**Task to complete:**
Each record is to be transcribed in full and exactly.

**Available data:**
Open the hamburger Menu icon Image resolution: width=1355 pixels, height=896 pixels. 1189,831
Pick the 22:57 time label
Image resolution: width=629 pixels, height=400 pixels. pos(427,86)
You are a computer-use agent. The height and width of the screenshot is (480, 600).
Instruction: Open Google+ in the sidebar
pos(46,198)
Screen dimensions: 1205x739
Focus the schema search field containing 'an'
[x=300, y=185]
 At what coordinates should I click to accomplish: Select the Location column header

**Reply to the task:**
Open the hamburger Menu icon Image resolution: width=1355 pixels, height=896 pixels. 1189,831
Pick the 22:57 time label
Image resolution: width=629 pixels, height=400 pixels. pos(427,86)
You are a computer-use agent. The height and width of the screenshot is (480, 600).
Instruction: Open Google+ in the sidebar
pos(46,198)
Screen dimensions: 1205x739
Focus the schema search field containing 'an'
[x=300, y=185]
 At what coordinates should I click to accomplish: Select the Location column header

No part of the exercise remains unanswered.